EXTRACTED ENTRIES
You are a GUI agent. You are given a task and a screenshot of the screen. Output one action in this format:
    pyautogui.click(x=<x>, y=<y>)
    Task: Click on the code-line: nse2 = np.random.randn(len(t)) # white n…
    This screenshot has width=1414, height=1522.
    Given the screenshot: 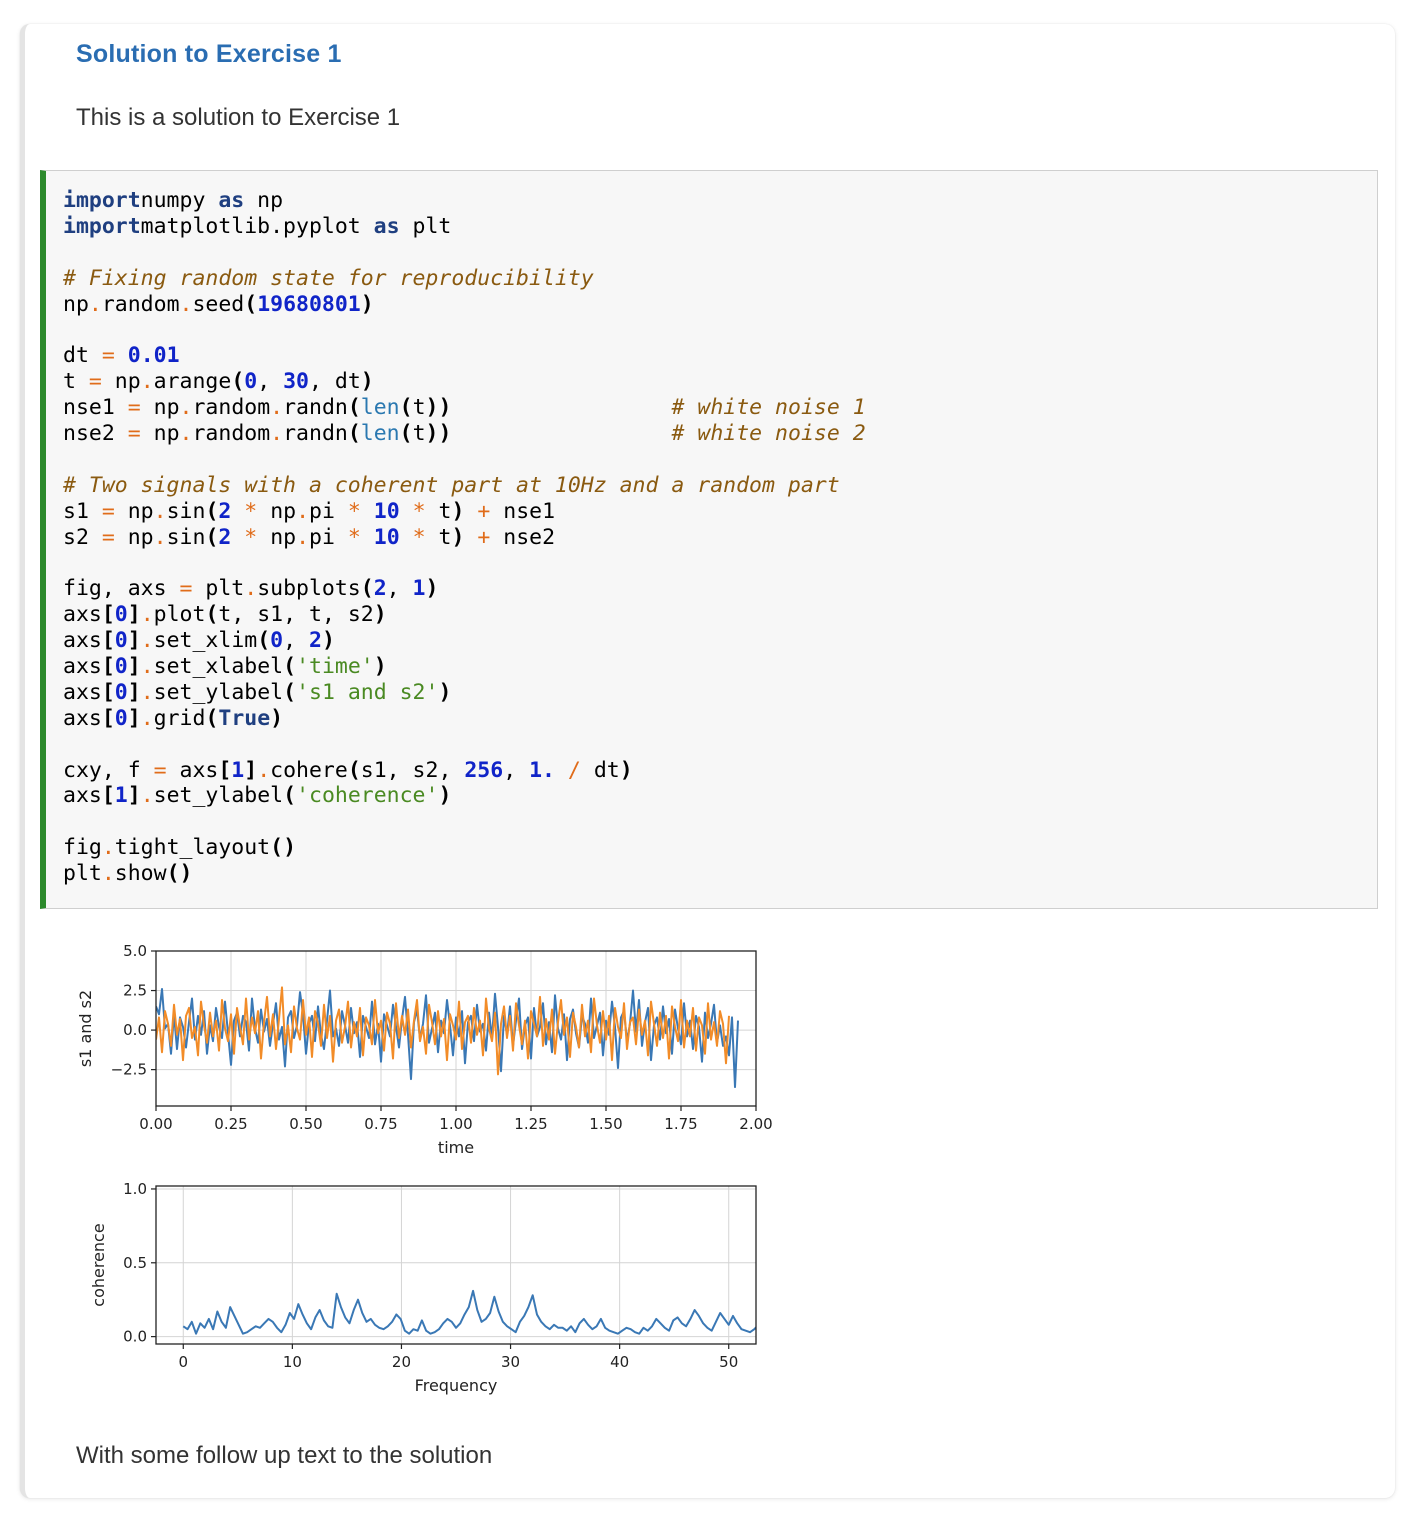 What is the action you would take?
    pyautogui.click(x=720, y=434)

EXERCISE AIM
Copy out, word for word, every line from the start of the entries through the line containing "This screenshot has".

ANSWER BELOW
You are a GUI agent. You are given a task and a screenshot of the screen. Output one action in this format:
    pyautogui.click(x=<x>, y=<y>)
    Task: Click on the code-line: nse2 = np.random.randn(len(t)) # white n…
    This screenshot has width=1414, height=1522.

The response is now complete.